▸ **Given task 1**: Please echo the part of the Ferret stop words thread starting at "With the StandardAnalyzer" and ending at "draft in my CMS.".
▸ **Given task 2**: In the Ferret stop words thread, what happened before the fix when searching for words like "no" or "the"?
─── Excerpt to read
Stop words, fields, StandardAnalyzer quagmire


#1

Hello,

I’m using: Ruby 1.8.6, Rails 1.2.3, ferret 0.11.4, acts_as_ferret from
svn stable.

I’ve had quite a day wrestling with trying to remove the use of
stopwords. The problem was that when searching for words like “no” or
“the”, no results were found. I found a confusing thing behavior that
has taken me some time to figure out, and I hope sharing it saves
someone else some time.

From searching around online and in the source code I came up with the
following config in my ActiveRecord model:

acts_as_ferret({:fields => {:name => {:boost => 10},
:type => {:boost => 2},
:email => {:boost => 10},
:bio => {:store => :no},
:status_id => {:boost => 1}},
:store_class_name => true,
:remote => true,
:ferret => { :analyzer =>
Ferret::Analysis::StandardAnalyzer.new([]) }
} )

With the StandardAnalyzer added, I do find results with “no” or “the”.
The complicating factor is that as you can see, I have a field
“status_id”. This field lets me filter for profiles that are
published or draft in my CMS.

Before I added the StandardAnalyzer, the status_id field worked fine
in queries like this:

a = Profile.find_by_contents(“smith status_id:100”)
a.total_hits
=> 2 # this is correct, only 2 are published

a = Profile.find_by_contents(“smith”)
a.total_hits
=> 4 # this is correct, there are 4 total

So, you can see that the status_id was automatically “AND”-ed to the
query word.
──────
─── Data
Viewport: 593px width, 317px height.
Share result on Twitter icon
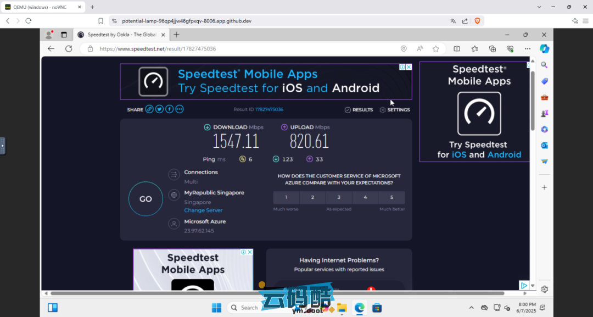(159, 109)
──────
▸ **Expected output 1**:
With the StandardAnalyzer added, I do find results with “no” or “the”.
The complicating factor is that as you can see, I have a field
“status_id”. This field lets me filter for profiles that are
published or draft in my CMS.

▸ **Expected output 2**: No results were found.